The Public Service Commission entered an order adopting so-called General Regulations for sugar companies pursuant to Act No. 221, Laws of Puerto Rico, 1942. This is an appeal by the above-entitled companies from a judgment of the Tribunal of the District of San Juan affirming the order.

The first contention of the appellants is that the Regulations are invalid because the Commission adopted them “without showing that it has acted within the limitations established by the Legislature”, and “without making any findings or determination of fact from which an appellate court can determine whether or not it acted within the authority conferred” by Act No. 221.

We think it appropriate to note first the difference between the procedure provided by law for establishing general regulations for public utilities as contrasted with the procedure pursuant to which the Commission issues and the courts review decisions and orders in cases affecting individual utilities.

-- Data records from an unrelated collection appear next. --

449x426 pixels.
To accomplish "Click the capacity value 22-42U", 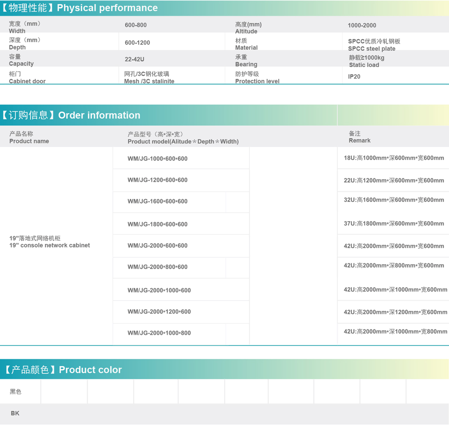I will pyautogui.click(x=135, y=59).
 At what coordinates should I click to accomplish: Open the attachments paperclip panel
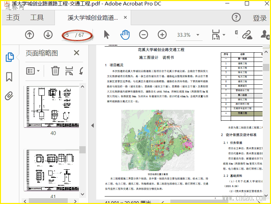[9, 96]
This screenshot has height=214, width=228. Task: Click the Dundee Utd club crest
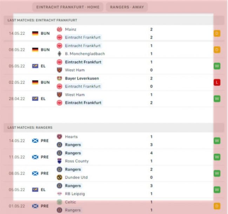(x=59, y=177)

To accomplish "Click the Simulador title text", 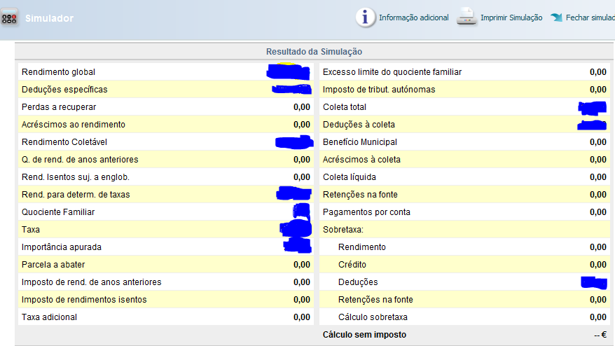I will pyautogui.click(x=49, y=18).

Under § 38 of Act No. 221 the Commission is empowered to make “such rules and regulations not inconsistent with the law as may be necessary or proper in the exercise of its powers or for the performance of its duties ... ”. By virtue of § 19 of Act No. 221, the Commission, in regulating sugar companies, also has the powers and duties provided in Act No. 70, Laws of Puerto Rico, 1917, Vol. II, known as the Public Service Act. Section 48 of Act No. 70, as amended by § 7 of Act No. 2, Laws of Puerto Rico, 1927, Second Special Session, provides that the Commission may promulgate rules and regulations which shall take effect and shall have the force of law when approved by the Governor. No provision is made in either Act No. 70 or Act No. 221 for hearings on such regulations or for findings of fact, based on testimony, prior to their promulgation.

Provided the regulations are truly general, there can be no valid objection to this method of adopting them. The reason is that since general regulations are legislative in nature, the Legislature is not required to provide for a quasi-judicial hearing prior to their approval. Pacific States Co. v. White, 296 U. S. 176, 186; United Gas Pipe Line Co. v. Federal Power Commission, 181 F. 2d 796 (C.A. D.C., April 5, 1950); Bowles v. Willingham, 321 U. S. 503, 519; Guiseppi v. Walling, 144 F. 2d 608, 615 (C.A. 2, 1944); Jordan v. American Eagle Fire Ins. Co., 169 F. 2d 281 (C.A. D.C., 1948); Greer v. Railroad Commission of Texas, 117 S.W. 2d 142 (Tex., 1938); 16 Calif.L.Rev. 208; Fuchs, Procedure in Administrative Rule-Making, 52 Harv.L.Rev. 259; Davis, Administrative Rules — Interpretative, Legislative, and Retroactive, 57 Yale L.J. 919; 27 Va.L.Rev. 806, 814; Davis, The Requirement of Opportunity to be heard in the Administrative Process, 51 Yale L.J. 1093; Hale, Hearings: The Right to a Trial, with Special Reference to Administrative Powers, 42 Ill.L.Rev. 749. As we have seen, the Legislature made no provision for hearings by the Commission on such regulations. And without mandatory hearings there cannot of course be a requirement, express or implied, that in promulgating such regulations the Commission must make findings of fact supported by testimony. ■ By the same token, those aggrieved by the regulations may not attack them pursuant to the procedure established by <\§ 78-90 of Act No. 70. This is because, as presently noted in detail, those Sections contemplate the taking of testimony by the Commission and review by the courts of the orders of the Commission based solely on the record before the Commission.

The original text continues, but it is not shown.